**Written request 1**
Condense the paragraph of the Hong Kong article that begins "Many in this prosperous city" into a shorter version that keeps its main facts.

**Document**
%%
As skyscrapers around Hong Kong harbor erupted into a reverie of laser beams and giant digital displays during their synchronized nightly light show, one innocuous 28-story building near the water’s edge had stayed dark for months, clad in bamboo scaffolding for a face-lift.
Then, in June, the renovated tower came to life, flashing giant Chinese characters that some in Hong Kong saw as a warning.
“People’s Liberation Army,” it said.
Many in this prosperous city had already feared that Hong Kong’s future as an open society as well as a semiautonomous part of China was in jeopardy in the face of perceived growing intervention from Beijing. Tens of thousands of people had turned out days earlier for an annual vigil to commemorate victims of the 1989 Tiananmen Square massacre, while an unprecedented policy “white paper” declaring Beijing’s irrevocable control over the territory had generated furious debate about Hong Kong’s future.
Now, after the Chinese military building had kept a low profile for years, its brief debut in the city’s beloved “Symphony of Lights” felt like nothing less than a show of force 17 years after the British handed the territory back to Chinese control.
“It’s a logo of red Chinese colonization,” said Billy Chiu Hin-chung, one of four people arrested last year after storming the army building while waving Hong Kong’s colonial British-era flag.
“If Hong Kong people don’t obey the Communist Party,” Chiu predicted, “the army will come and fight us.”
From the sweltering streets of this legendary port city of 7.2 million people to its air-conditioned office towers, Hong Kongers are indeed picking sides in a looming battle over their city.
%%
**Written request 2**
Collect every line of the records that contains the string "agent".

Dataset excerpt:
%%
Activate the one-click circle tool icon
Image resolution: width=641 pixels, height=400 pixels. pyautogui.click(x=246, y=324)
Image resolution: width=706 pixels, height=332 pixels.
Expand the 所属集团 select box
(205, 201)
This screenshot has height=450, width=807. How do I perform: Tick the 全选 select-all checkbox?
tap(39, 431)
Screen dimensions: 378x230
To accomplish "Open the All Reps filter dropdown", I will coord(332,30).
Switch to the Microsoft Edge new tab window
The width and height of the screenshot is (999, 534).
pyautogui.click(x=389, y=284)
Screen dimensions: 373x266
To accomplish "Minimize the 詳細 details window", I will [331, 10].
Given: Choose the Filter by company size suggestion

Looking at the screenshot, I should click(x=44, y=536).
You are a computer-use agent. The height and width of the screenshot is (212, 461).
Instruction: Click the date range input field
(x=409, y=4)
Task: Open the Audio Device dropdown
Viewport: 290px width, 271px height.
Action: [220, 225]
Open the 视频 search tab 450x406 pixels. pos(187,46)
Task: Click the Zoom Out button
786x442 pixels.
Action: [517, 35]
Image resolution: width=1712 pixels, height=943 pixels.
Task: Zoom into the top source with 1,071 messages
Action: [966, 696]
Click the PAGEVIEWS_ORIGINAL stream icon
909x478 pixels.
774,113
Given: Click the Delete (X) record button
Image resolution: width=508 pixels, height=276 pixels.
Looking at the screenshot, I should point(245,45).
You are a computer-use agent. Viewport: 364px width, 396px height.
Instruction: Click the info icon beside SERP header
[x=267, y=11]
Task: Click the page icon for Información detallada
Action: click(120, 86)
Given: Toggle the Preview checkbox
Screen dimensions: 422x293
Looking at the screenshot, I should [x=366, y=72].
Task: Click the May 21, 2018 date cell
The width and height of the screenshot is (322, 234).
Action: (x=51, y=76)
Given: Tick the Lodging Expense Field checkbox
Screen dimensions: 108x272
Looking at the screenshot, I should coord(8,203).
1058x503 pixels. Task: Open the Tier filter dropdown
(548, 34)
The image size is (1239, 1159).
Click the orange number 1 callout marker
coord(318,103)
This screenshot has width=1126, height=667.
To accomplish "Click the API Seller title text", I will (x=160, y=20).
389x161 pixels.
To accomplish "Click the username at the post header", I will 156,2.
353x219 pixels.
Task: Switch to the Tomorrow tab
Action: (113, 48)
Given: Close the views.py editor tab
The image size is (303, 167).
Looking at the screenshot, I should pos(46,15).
%%
**Correct result 1**
Many in Hong Kong already feared that perceived growing intervention from Beijing threatened the city's future as an open, semiautonomous part of China. Days earlier, tens of thousands had attended the annual vigil for victims of the 1989 Tiananmen Square massacre. An unprecedented "white paper" asserting Beijing's irrevocable control over the territory had also provoked furious debate.

**Correct result 2**
You are a computer-use agent. The height and width of the screenshot is (212, 461).
You are a computer-use agent. Viewport: 364px width, 396px height.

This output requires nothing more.